▸ **PROVIDED MATERIAL**:
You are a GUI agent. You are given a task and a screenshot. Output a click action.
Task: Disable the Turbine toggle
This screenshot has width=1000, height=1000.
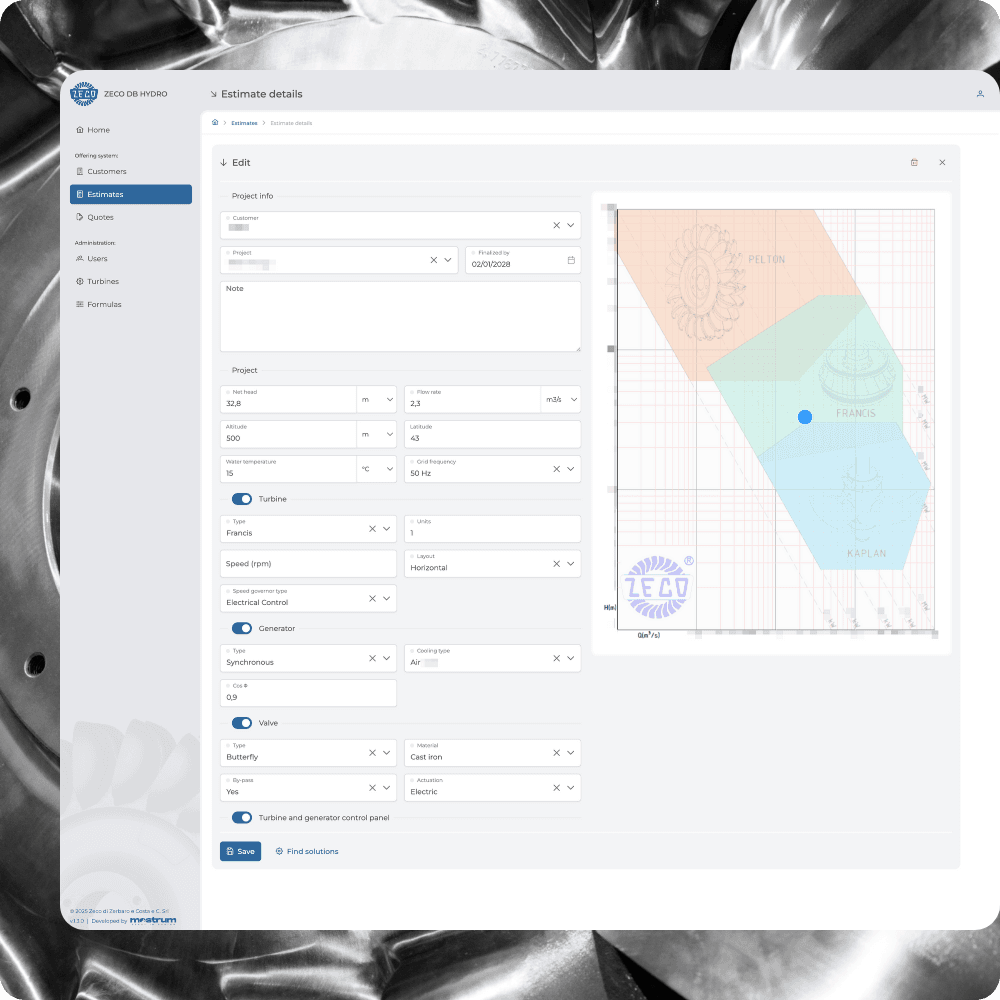[240, 499]
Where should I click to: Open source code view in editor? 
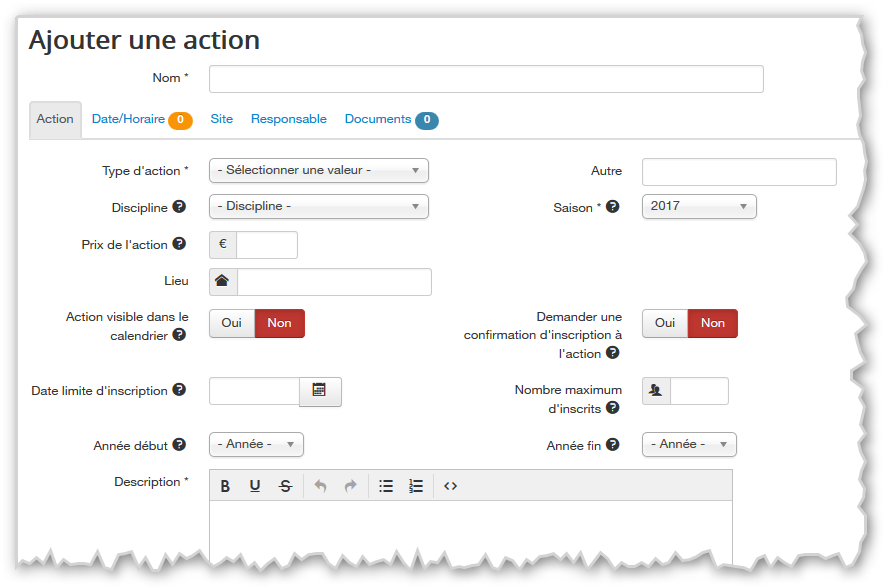tap(450, 486)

▸ **PROBLEM TO WORK ON**: Every line from the one containing "This screenshot has width=1000, height=1000." through the end of the listing is to be copied exactly; the pictures are not.

▸ **RESPONSE TO THE TASK**:
This screenshot has width=1000, height=1000.
[240, 499]
Where should I click to: Open source code view in editor? 
tap(450, 486)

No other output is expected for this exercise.